Antibody Persistence & Immune Memory in Healthy Adults Previously Vaccinated With Twinrix™ Adult - Full Text View

Purpose

This study will evaluate the persistence of the immune response to HAV (Hepatitis A Virus) antigens and HBs (Hepatitis B surface) antigens in healthy adults previously vaccinated with GlaxoSmithKline (GSK) Biologicals' Twinrix™ Adult. The subjects will be invited for blood sampling 16, 17, 18, 19 and 20 years after vaccination to evaluate the antibody persistence. For subjects in whom low circulating antibodies are detected, the presence of immune memory against hepatitis A & B antigens will be investigated by the administration of a challenge dose of the appropriate vaccine (Havrix™ and/or Engerix™-B) at the next planned visit.

No new subjects will be recruited during this study.

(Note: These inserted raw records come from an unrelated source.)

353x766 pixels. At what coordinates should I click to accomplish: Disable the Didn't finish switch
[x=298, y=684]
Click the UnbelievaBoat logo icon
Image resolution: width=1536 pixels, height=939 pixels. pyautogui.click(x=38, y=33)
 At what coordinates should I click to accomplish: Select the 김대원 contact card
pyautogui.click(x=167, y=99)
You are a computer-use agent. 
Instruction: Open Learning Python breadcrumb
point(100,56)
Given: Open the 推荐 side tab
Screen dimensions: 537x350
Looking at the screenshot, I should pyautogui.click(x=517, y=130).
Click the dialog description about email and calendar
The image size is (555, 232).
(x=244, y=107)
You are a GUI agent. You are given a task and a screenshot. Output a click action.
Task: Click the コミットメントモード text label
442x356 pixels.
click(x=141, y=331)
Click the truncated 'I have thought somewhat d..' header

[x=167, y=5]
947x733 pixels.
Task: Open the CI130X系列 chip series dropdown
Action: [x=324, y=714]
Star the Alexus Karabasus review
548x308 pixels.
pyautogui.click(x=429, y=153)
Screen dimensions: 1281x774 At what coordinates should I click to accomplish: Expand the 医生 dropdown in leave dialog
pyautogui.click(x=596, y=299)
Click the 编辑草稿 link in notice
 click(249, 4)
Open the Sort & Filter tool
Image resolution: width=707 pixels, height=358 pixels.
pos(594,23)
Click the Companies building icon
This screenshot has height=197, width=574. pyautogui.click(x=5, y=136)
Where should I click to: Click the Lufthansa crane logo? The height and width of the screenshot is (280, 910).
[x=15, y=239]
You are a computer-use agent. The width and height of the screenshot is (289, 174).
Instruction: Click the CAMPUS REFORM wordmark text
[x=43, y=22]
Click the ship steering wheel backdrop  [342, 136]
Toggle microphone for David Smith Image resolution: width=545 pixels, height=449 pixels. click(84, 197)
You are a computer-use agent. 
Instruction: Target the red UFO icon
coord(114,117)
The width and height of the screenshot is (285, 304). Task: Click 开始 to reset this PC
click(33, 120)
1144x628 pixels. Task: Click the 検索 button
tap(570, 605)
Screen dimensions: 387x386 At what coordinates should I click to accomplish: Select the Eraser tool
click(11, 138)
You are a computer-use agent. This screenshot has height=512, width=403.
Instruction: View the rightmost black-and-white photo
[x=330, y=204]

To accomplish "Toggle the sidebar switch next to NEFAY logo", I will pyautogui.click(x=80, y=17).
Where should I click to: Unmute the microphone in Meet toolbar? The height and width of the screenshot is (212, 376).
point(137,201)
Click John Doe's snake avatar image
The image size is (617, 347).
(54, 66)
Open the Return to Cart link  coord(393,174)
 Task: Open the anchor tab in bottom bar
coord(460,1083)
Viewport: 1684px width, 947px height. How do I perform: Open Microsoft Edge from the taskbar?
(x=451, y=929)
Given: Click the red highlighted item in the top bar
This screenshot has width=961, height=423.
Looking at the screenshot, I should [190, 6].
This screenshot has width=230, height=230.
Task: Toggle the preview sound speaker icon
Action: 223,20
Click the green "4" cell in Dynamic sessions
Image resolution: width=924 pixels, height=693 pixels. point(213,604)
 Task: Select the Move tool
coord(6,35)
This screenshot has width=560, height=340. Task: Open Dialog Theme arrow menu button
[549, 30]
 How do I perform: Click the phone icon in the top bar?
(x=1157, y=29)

Condition	Intervention	Phase
Hepatitis A Hepatitis B	Procedure: Blood sampling Biological: Engerix™-B Biological: Havrix	Phase 4


Study Type:	Interventional
Study Design:	Allocation: Non-Randomized Endpoint Classification: Efficacy Study Intervention Model: Single Group Assignment Masking: Open Label Primary Purpose: Prevention
Official Title:	An Open Single Centre Study to Evaluate the Long-term Antibody Persistence and Immune Memory Between 16 and 20 Years After the Primary Study HAB-028 (208127/021) in Which Healthy Adults Were Vaccinated With Twinrix Adult Following a Three-dose Schedule.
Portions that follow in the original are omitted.